Stéphane Dion, the Liberals' critic on democratic reform, criticized the Conservatives for the way in which news of the proposed seat changes have trickled out over the past few months, and called for the provinces to be involved in the redistribution.

"Democratic reform is not a game and must be done in coordination with the provinces. Now that a proposal is before Parliament, the Conservatives must commit to allowing Members of Parliament and Senators the time to fully study the impacts of this Bill," Dion said in a statement Thursday.

The NDP said it would respond to the prosposed legislation Thursday afternoon.

The Conservatives had proposed to add seats in only the three fastest growing provinces: Ontario, Alberta and British Columbia.

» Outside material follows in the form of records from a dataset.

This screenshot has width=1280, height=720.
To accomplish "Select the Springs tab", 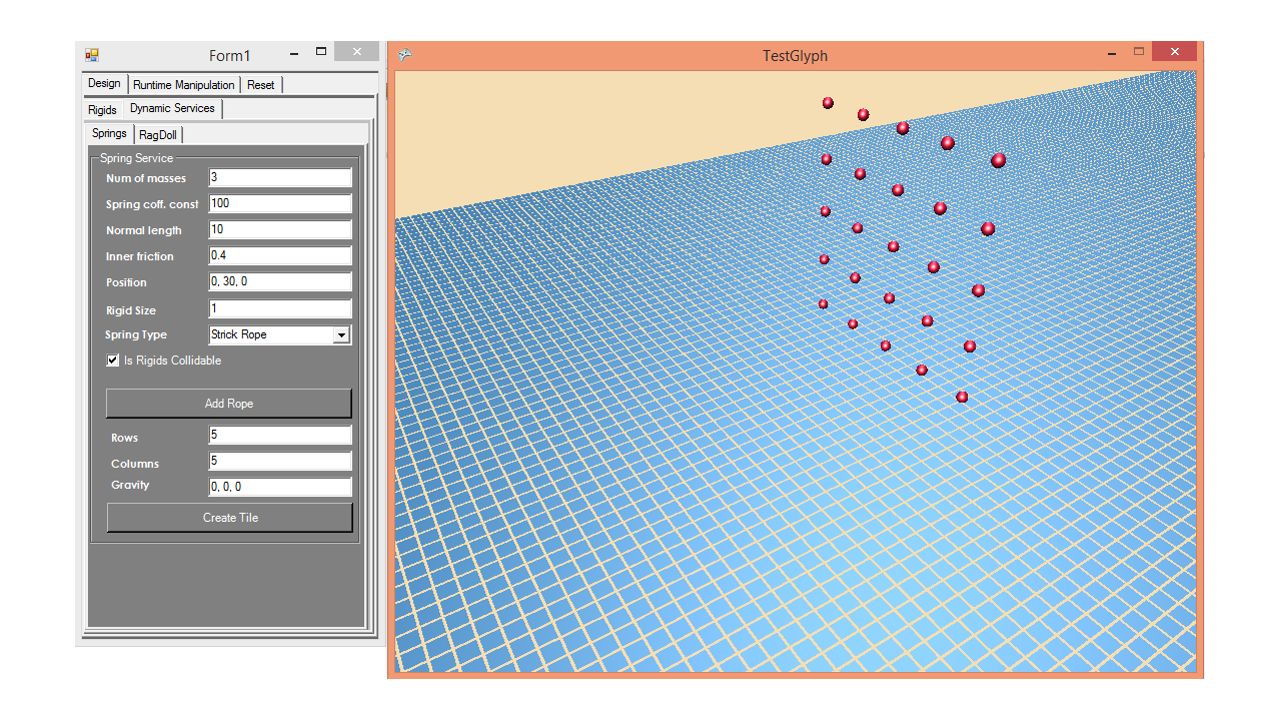I will [109, 133].
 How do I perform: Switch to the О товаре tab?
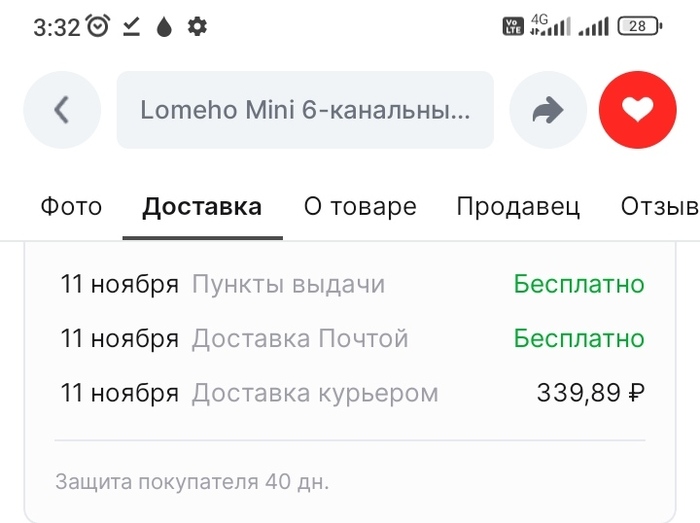pyautogui.click(x=360, y=207)
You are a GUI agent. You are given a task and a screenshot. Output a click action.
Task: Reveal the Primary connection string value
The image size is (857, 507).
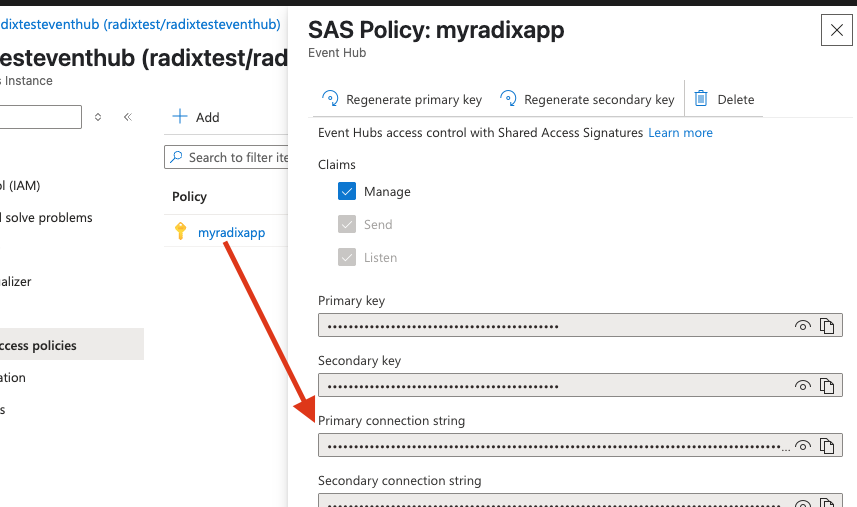click(x=802, y=446)
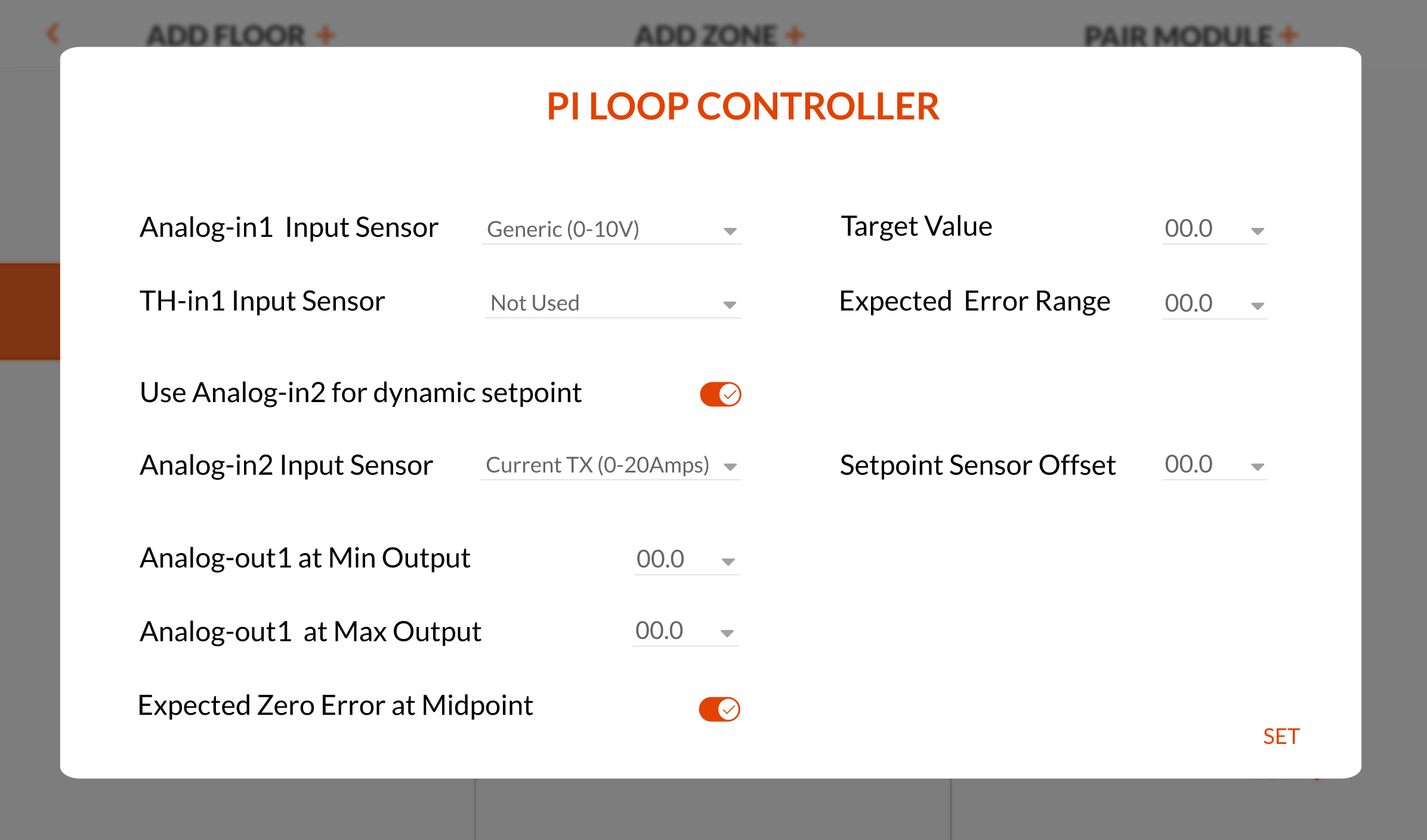Click the Expected Error Range dropdown arrow
Screen dimensions: 1427x840
coord(1258,305)
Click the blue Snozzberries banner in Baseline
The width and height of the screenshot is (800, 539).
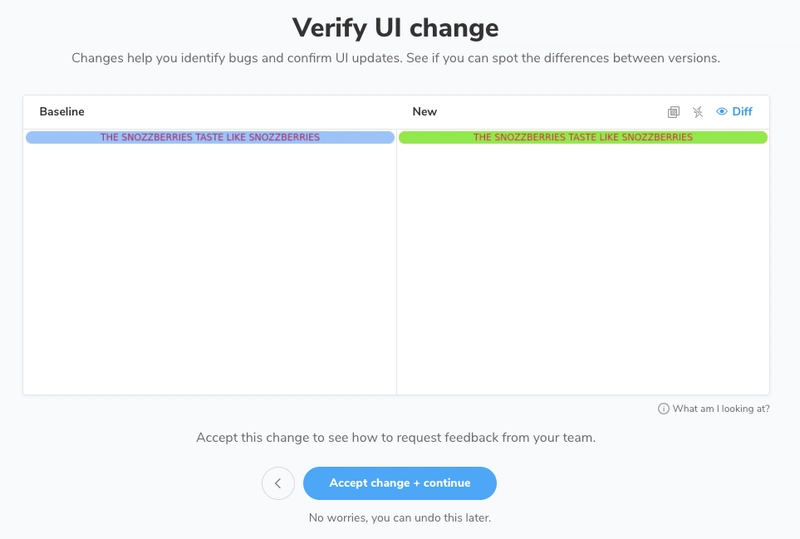pos(210,137)
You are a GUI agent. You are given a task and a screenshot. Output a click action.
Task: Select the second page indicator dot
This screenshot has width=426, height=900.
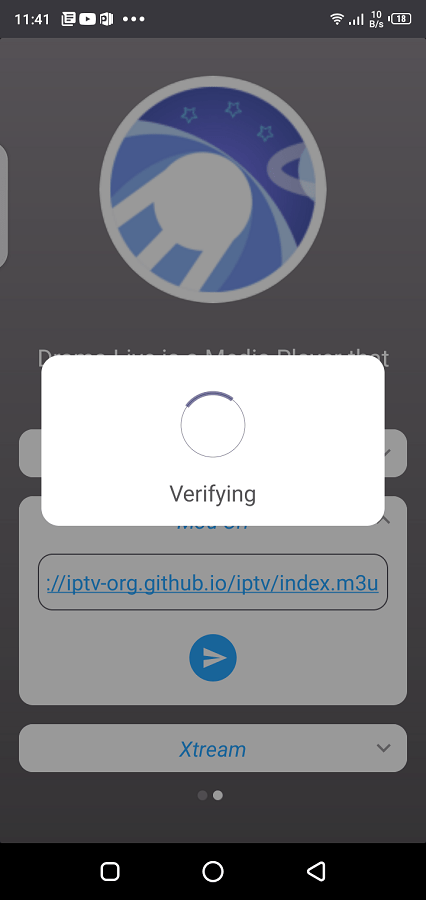click(218, 795)
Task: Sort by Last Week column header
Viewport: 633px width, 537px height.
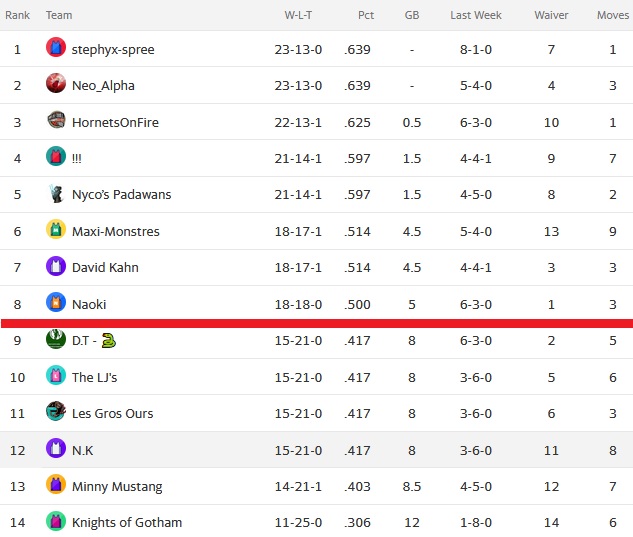Action: coord(476,15)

Earlier this month, Prime Minister Stephen Harper repeated the government's position, which was included in the party's election platform. He said the government made three promises about representation in the House.

"First of all, that we would increase the number of seats now and in the future to better reflect the growth of Ontario, British Columbia and Alberta, the growth of those provinces and their population," he said in Peterborough, Ont.

"That secondly, we would make sure that the number of seats for the small provinces did not fall, that they were protected, and that the proportional representation of Quebec would also be protected, proportional according to population. Those are our three commitments, and we intend to bring forward legislation that respects those commitments."

The party's platform guarantees Quebec won't drop below 75 seats.

Quebec has 75 of 308 seats right now, or 24.4 per cent. July Statistics Canada numbers show Quebec had a population of 7,979,663, or 23.1 per cent of the country's population.

Under the new distribution, the province would have 23.1 per cent of the seats in the House of Commons.


  • This story has been edited from an earlier version to correctly state the number of additional seats for Ontario and British Columbia.